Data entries

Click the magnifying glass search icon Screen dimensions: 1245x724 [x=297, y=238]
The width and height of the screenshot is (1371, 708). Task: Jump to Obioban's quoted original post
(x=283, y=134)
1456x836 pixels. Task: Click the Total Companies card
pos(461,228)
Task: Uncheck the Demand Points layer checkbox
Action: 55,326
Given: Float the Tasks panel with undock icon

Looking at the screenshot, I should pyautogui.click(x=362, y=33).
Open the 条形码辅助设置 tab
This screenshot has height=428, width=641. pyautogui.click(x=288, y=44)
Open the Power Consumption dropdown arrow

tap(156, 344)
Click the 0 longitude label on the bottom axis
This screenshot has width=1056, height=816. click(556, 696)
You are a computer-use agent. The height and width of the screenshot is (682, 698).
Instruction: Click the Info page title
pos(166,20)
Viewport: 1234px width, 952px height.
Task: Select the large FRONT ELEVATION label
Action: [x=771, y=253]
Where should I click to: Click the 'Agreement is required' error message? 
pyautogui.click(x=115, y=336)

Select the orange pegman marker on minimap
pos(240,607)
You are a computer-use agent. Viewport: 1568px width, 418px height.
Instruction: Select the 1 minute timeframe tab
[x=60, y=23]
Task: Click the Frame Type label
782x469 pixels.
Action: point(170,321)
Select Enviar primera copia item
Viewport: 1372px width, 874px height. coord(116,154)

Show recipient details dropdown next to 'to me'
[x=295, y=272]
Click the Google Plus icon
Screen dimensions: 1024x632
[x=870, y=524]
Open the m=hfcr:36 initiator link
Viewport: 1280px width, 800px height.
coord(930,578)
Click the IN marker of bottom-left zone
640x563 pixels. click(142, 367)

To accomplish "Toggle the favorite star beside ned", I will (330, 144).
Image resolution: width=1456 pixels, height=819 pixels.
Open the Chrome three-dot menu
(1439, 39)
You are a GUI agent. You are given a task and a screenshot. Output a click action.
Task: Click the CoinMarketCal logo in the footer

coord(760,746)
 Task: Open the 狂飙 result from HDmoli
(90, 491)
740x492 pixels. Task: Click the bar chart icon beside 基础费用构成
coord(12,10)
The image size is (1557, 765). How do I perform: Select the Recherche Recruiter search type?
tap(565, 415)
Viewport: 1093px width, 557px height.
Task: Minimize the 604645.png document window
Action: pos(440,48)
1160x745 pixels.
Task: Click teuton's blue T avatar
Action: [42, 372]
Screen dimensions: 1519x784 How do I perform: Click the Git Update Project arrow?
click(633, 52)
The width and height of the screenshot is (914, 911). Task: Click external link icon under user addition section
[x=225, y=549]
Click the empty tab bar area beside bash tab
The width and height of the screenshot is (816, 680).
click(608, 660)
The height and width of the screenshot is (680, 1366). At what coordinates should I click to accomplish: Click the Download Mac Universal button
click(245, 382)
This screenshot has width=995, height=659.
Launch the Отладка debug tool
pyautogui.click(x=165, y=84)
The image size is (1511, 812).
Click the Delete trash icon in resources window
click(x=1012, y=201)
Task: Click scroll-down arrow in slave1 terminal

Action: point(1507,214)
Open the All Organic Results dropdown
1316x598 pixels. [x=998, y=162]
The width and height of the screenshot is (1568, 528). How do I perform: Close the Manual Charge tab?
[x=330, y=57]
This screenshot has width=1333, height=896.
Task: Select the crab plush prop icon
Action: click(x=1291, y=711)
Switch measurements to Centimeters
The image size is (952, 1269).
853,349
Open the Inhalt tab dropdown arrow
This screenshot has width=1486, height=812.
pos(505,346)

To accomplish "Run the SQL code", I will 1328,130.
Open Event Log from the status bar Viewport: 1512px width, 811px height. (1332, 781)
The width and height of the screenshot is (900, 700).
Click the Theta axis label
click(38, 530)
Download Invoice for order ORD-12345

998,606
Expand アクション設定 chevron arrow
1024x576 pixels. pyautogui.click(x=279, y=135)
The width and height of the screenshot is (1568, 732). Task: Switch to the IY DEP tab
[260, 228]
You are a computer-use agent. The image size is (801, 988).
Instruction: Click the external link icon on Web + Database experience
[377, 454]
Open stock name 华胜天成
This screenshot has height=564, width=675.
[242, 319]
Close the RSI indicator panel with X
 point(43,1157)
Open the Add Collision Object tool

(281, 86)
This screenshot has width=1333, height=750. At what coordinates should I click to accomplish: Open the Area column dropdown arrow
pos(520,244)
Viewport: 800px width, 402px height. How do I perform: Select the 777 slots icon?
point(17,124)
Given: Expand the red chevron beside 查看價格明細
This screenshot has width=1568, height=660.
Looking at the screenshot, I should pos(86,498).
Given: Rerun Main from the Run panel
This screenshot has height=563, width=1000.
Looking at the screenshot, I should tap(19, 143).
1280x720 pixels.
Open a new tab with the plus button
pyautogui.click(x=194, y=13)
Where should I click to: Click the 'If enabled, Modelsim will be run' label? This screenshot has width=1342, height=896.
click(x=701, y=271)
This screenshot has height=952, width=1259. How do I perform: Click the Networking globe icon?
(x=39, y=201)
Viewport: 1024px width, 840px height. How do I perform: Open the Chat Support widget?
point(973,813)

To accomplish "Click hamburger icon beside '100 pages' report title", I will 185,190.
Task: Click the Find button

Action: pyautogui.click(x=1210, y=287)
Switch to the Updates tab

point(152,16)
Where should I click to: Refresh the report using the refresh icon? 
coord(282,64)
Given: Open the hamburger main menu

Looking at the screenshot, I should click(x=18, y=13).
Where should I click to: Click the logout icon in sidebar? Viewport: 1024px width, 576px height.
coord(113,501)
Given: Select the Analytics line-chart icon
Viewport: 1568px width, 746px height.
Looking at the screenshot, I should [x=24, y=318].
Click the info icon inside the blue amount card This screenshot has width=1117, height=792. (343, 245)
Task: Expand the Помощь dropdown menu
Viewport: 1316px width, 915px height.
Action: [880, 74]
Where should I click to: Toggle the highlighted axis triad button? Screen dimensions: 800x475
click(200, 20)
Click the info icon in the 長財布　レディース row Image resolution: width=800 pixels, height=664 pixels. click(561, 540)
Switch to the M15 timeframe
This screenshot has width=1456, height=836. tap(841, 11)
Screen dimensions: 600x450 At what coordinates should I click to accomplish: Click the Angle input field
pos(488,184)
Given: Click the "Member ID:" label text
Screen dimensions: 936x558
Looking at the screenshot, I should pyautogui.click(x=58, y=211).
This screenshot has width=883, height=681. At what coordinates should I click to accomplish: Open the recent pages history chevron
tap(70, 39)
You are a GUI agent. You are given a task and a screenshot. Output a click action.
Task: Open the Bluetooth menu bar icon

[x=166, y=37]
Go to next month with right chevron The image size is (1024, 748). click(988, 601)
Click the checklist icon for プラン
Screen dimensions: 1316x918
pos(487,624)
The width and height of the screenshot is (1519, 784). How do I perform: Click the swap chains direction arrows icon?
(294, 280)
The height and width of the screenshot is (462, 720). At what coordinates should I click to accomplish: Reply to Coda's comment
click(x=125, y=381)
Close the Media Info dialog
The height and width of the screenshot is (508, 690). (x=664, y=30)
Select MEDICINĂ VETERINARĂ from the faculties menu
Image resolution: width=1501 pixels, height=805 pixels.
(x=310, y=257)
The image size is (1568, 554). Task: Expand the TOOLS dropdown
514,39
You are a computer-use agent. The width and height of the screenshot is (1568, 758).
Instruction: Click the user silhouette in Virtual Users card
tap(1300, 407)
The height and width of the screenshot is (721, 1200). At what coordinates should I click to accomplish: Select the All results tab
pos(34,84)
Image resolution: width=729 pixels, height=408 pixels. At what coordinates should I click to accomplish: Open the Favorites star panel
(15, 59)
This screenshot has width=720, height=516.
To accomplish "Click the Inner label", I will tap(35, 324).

Set problem => Edit the lines of every record so that each "Instruction" becomes "Goal", and leave everything else unchanged.

Solution below =>
Click the magnifying glass search icon Screen dimensions: 1245x724 [x=297, y=238]
The width and height of the screenshot is (1371, 708). Task: Jump to Obioban's quoted original post
(x=283, y=134)
1456x836 pixels. Task: Click the Total Companies card
pos(461,228)
Task: Uncheck the Demand Points layer checkbox
Action: 55,326
Given: Float the Tasks panel with undock icon

Looking at the screenshot, I should pyautogui.click(x=362, y=33).
Open the 条形码辅助设置 tab
This screenshot has height=428, width=641. pyautogui.click(x=288, y=44)
Open the Power Consumption dropdown arrow

tap(156, 344)
Click the 0 longitude label on the bottom axis
This screenshot has width=1056, height=816. click(556, 696)
You are a computer-use agent. The height and width of the screenshot is (682, 698).
Goal: Click the Info page title
pos(166,20)
Viewport: 1234px width, 952px height.
Task: Select the large FRONT ELEVATION label
Action: [x=771, y=253]
Where should I click to: Click the 'Agreement is required' error message? 
pyautogui.click(x=115, y=336)

Select the orange pegman marker on minimap
pos(240,607)
You are a computer-use agent. Viewport: 1568px width, 418px height.
Goal: Select the 1 minute timeframe tab
[x=60, y=23]
Task: Click the Frame Type label
782x469 pixels.
Action: point(170,321)
Select Enviar primera copia item
Viewport: 1372px width, 874px height. coord(116,154)

Show recipient details dropdown next to 'to me'
[x=295, y=272]
Click the Google Plus icon
Screen dimensions: 1024x632
[x=870, y=524]
Open the m=hfcr:36 initiator link
Viewport: 1280px width, 800px height.
coord(930,578)
Click the IN marker of bottom-left zone
640x563 pixels. click(142, 367)

To accomplish "Toggle the favorite star beside ned", I will (330, 144).
Image resolution: width=1456 pixels, height=819 pixels.
Open the Chrome three-dot menu
(1439, 39)
You are a GUI agent. You are given a task and a screenshot. Output a click action.
Task: Click the CoinMarketCal logo in the footer

coord(760,746)
 Task: Open the 狂飙 result from HDmoli
(90, 491)
740x492 pixels. Task: Click the bar chart icon beside 基础费用构成
coord(12,10)
The image size is (1557, 765). How do I perform: Select the Recherche Recruiter search type?
tap(565, 415)
Viewport: 1093px width, 557px height.
Task: Minimize the 604645.png document window
Action: pos(440,48)
1160x745 pixels.
Task: Click teuton's blue T avatar
Action: [42, 372]
Screen dimensions: 1519x784 How do I perform: Click the Git Update Project arrow?
click(633, 52)
The width and height of the screenshot is (914, 911). Task: Click external link icon under user addition section
[x=225, y=549]
Click the empty tab bar area beside bash tab
The width and height of the screenshot is (816, 680).
click(608, 660)
The height and width of the screenshot is (680, 1366). At what coordinates should I click to accomplish: Click the Download Mac Universal button
click(245, 382)
This screenshot has width=995, height=659.
Launch the Отладка debug tool
pyautogui.click(x=165, y=84)
The image size is (1511, 812).
Click the Delete trash icon in resources window
click(x=1012, y=201)
Task: Click scroll-down arrow in slave1 terminal

Action: point(1507,214)
Open the All Organic Results dropdown
1316x598 pixels. [x=998, y=162]
The width and height of the screenshot is (1568, 528). How do I perform: Close the Manual Charge tab?
[x=330, y=57]
This screenshot has width=1333, height=896.
Task: Select the crab plush prop icon
Action: click(x=1291, y=711)
Switch measurements to Centimeters
The image size is (952, 1269).
853,349
Open the Inhalt tab dropdown arrow
This screenshot has width=1486, height=812.
pos(505,346)

To accomplish "Run the SQL code", I will 1328,130.
Open Event Log from the status bar Viewport: 1512px width, 811px height. (1332, 781)
The width and height of the screenshot is (900, 700).
Click the Theta axis label
click(38, 530)
Download Invoice for order ORD-12345

998,606
Expand アクション設定 chevron arrow
1024x576 pixels. pyautogui.click(x=279, y=135)
The width and height of the screenshot is (1568, 732). Task: Switch to the IY DEP tab
[260, 228]
You are a computer-use agent. The image size is (801, 988).
Goal: Click the external link icon on Web + Database experience
[377, 454]
Open stock name 华胜天成
This screenshot has height=564, width=675.
[242, 319]
Close the RSI indicator panel with X
 point(43,1157)
Open the Add Collision Object tool

(281, 86)
This screenshot has width=1333, height=750. At what coordinates should I click to accomplish: Open the Area column dropdown arrow
pos(520,244)
Viewport: 800px width, 402px height. How do I perform: Select the 777 slots icon?
point(17,124)
Given: Expand the red chevron beside 查看價格明細
This screenshot has width=1568, height=660.
Looking at the screenshot, I should pos(86,498).
Given: Rerun Main from the Run panel
This screenshot has height=563, width=1000.
Looking at the screenshot, I should tap(19, 143).
1280x720 pixels.
Open a new tab with the plus button
pyautogui.click(x=194, y=13)
Where should I click to: Click the 'If enabled, Modelsim will be run' label? This screenshot has width=1342, height=896.
click(x=701, y=271)
This screenshot has height=952, width=1259. How do I perform: Click the Networking globe icon?
(x=39, y=201)
Viewport: 1024px width, 840px height. How do I perform: Open the Chat Support widget?
point(973,813)

To accomplish "Click hamburger icon beside '100 pages' report title", I will 185,190.
Task: Click the Find button

Action: pyautogui.click(x=1210, y=287)
Switch to the Updates tab

point(152,16)
Where should I click to: Refresh the report using the refresh icon? 
coord(282,64)
Given: Open the hamburger main menu

Looking at the screenshot, I should click(x=18, y=13).
Where should I click to: Click the logout icon in sidebar? Viewport: 1024px width, 576px height.
coord(113,501)
Given: Select the Analytics line-chart icon
Viewport: 1568px width, 746px height.
Looking at the screenshot, I should [x=24, y=318].
Click the info icon inside the blue amount card This screenshot has width=1117, height=792. (343, 245)
Task: Expand the Помощь dropdown menu
Viewport: 1316px width, 915px height.
Action: [880, 74]
Where should I click to: Toggle the highlighted axis triad button? Screen dimensions: 800x475
click(200, 20)
Click the info icon in the 長財布　レディース row Image resolution: width=800 pixels, height=664 pixels. click(561, 540)
Switch to the M15 timeframe
This screenshot has width=1456, height=836. tap(841, 11)
Screen dimensions: 600x450 At what coordinates should I click to accomplish: Click the Angle input field
pos(488,184)
Given: Click the "Member ID:" label text
Screen dimensions: 936x558
Looking at the screenshot, I should pyautogui.click(x=58, y=211).
This screenshot has width=883, height=681. At what coordinates should I click to accomplish: Open the recent pages history chevron
tap(70, 39)
You are a GUI agent. You are given a task and a screenshot. Output a click action.
Task: Open the Bluetooth menu bar icon

[x=166, y=37]
Go to next month with right chevron The image size is (1024, 748). click(988, 601)
Click the checklist icon for プラン
Screen dimensions: 1316x918
pos(487,624)
The width and height of the screenshot is (1519, 784). How do I perform: Click the swap chains direction arrows icon?
(294, 280)
The height and width of the screenshot is (462, 720). At what coordinates should I click to accomplish: Reply to Coda's comment
click(x=125, y=381)
Close the Media Info dialog
The height and width of the screenshot is (508, 690). (x=664, y=30)
Select MEDICINĂ VETERINARĂ from the faculties menu
Image resolution: width=1501 pixels, height=805 pixels.
(x=310, y=257)
The image size is (1568, 554). Task: Expand the TOOLS dropdown
514,39
You are a computer-use agent. The width and height of the screenshot is (1568, 758).
Goal: Click the user silhouette in Virtual Users card
tap(1300, 407)
The height and width of the screenshot is (721, 1200). At what coordinates should I click to accomplish: Select the All results tab
pos(34,84)
Image resolution: width=729 pixels, height=408 pixels. At what coordinates should I click to accomplish: Open the Favorites star panel
(15, 59)
This screenshot has width=720, height=516.
To accomplish "Click the Inner label", I will tap(35, 324).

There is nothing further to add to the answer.